DESDE que la incógnita de las elecciones catalanas se reduce a la dimensión de la victoria de Convergencia i Unió, el socialismo ha de prepararse para una derrota que irá más allá de la factura política que deberá pagar José Montilla por la gestión del tripartito. Lo que está llamado a quebrar es el proyecto político que Zapatero puso en marcha en 2003, cuando impulsó y apoyó la constitución de un gobierno autonómico con independentistas y cuyo objetivo era un estatuto soberanista. Esa proyección nacional de las elecciones catalanas se combina de forma espontánea con la necesidad de que el próximo gobierno autonómico, en manos de CiU, esté sometido a unos contrapesos que lo obliguen a desechar sus propuestas más inviables, como la reivindicación de un concierto económico para Cataluña —ahora, cuando más necesaria es la integración de las economías; o más radicales, como la contumacia en las políticas de inmersión lingüísticas y multas por no usar el catalán.
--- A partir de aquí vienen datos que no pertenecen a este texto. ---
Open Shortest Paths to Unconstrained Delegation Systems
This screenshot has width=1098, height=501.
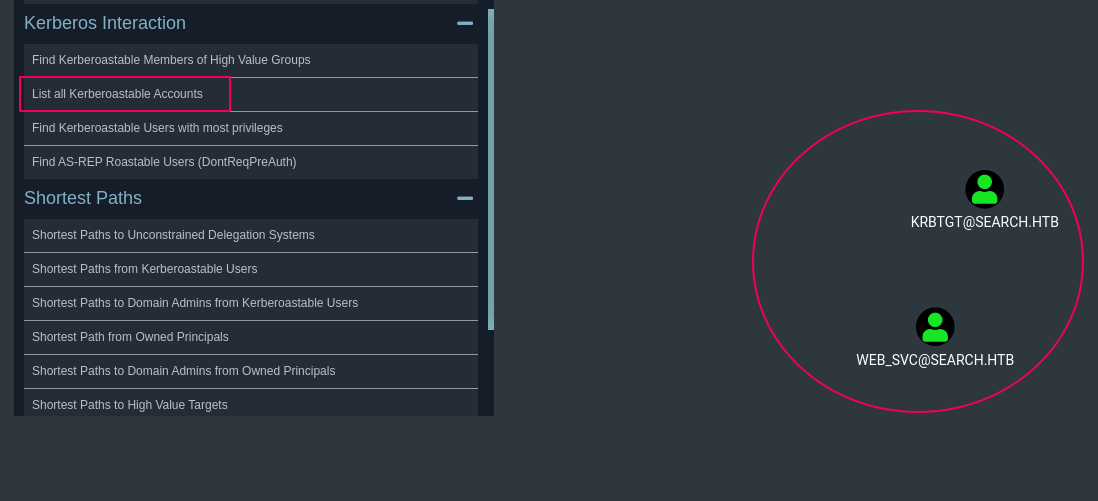click(173, 235)
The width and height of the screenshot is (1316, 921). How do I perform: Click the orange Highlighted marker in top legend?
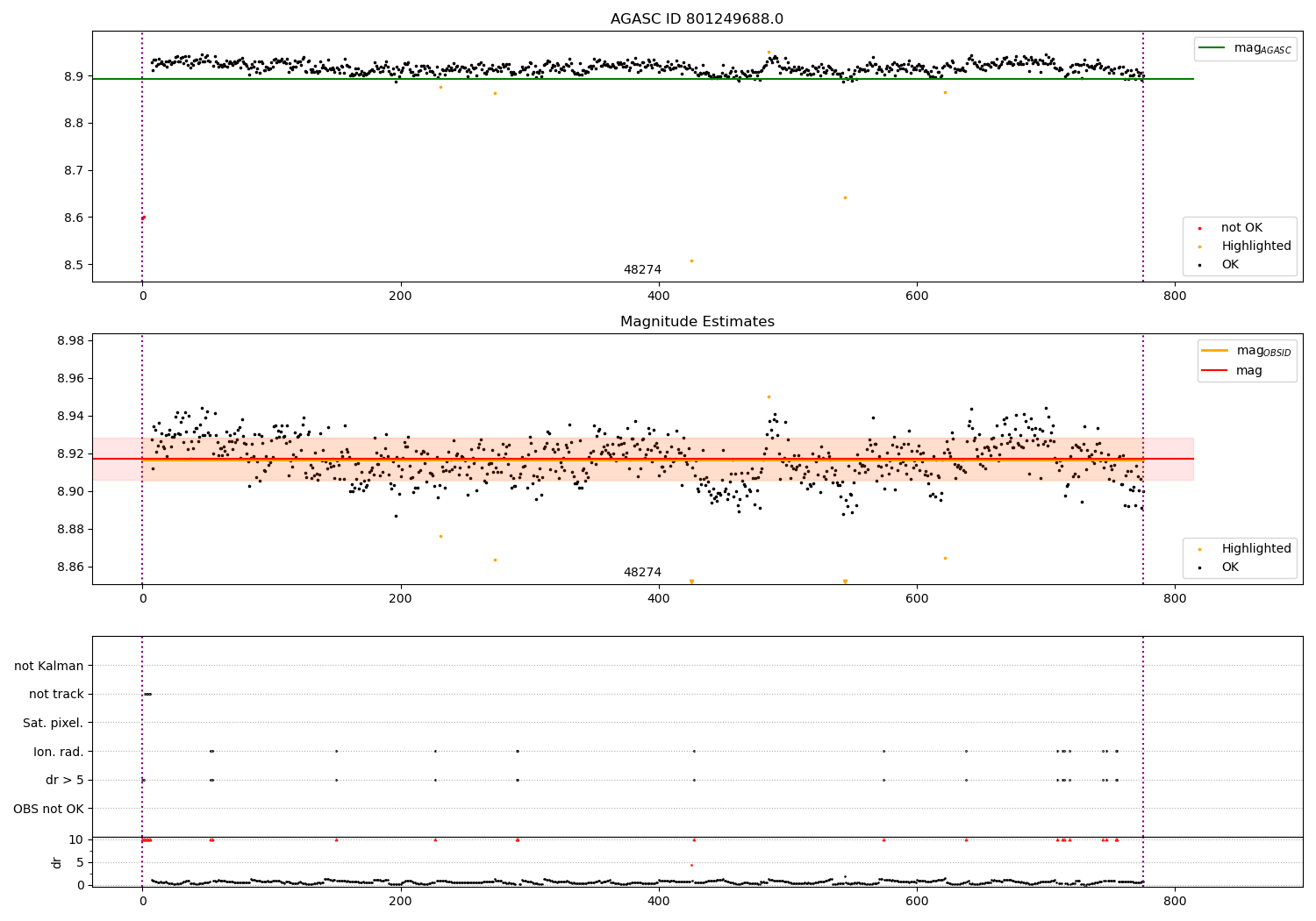pos(1199,246)
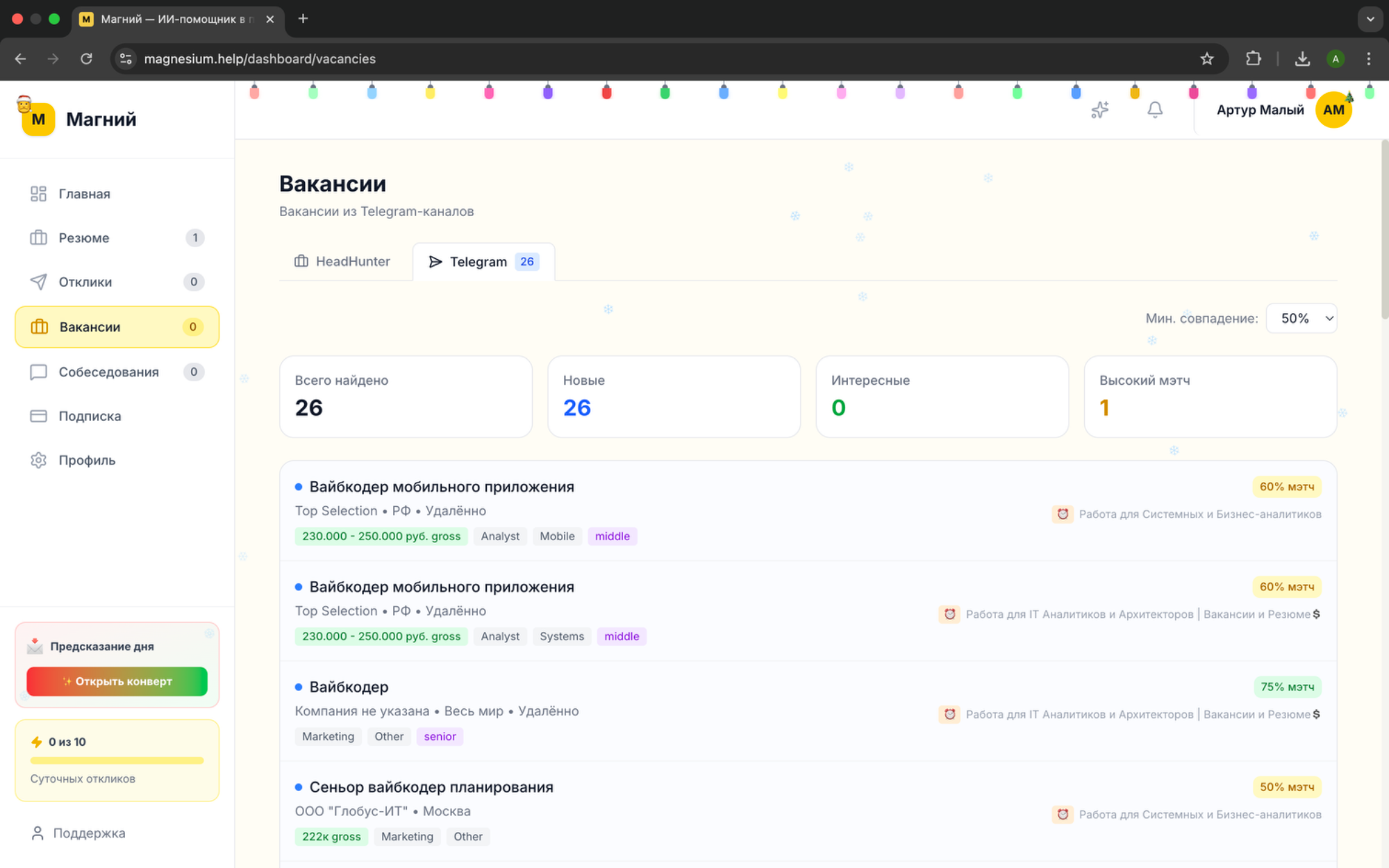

Las buenas expectativas de CiU tienen más que ver con la aspiración de los catalanes a una forma de gobernar menos conflictiva que la del tripartito que a una aceleración de las mismas políticas soberanistas que han fracasado.
La obtención de un buen resultado por el PP es una condición necesaria para que el próximo gobierno nacionalista de Cataluña se vea conminado a pensarse nuevas aventuras soberanistas o confederales. Al margen de declaraciones de clara coyuntura electoral, los modelos sociales y económicos de convergentes y populares tienen más puntos en común que en discordia. Los experimentos estatutarios y frentistas del socialismo con sus aliados han deprimido la vitalidad de la sociedad catalana, ya saturada de muchos años de victimismo nacionalista. Una temporada de políticas realistas, bien estructuradas en sus prioridades e incardinadas en propuestas de cooperación leal con las instituciones centrales, tendrá efectos saludables innegables en la vida catalana. Si el PP está en condiciones, a partir del próximo domingo, de condicionar bien sea la investidura del nuevo Gobierno, bien sean sus principales líneas políticas, se abrirá un tiempo para la renovación de expectativas, que habrá de continuar en las elecciones autonómicas y locales de 2011 y en las generales de 2012. Como sucediera en el País Vasco —con un contexto y con unas consecuencias totalmente distintas—, el PP catalán debe ganar una posición estratégica que permita iniciar el inaplazable cambio político necesario en Cataluña y en España.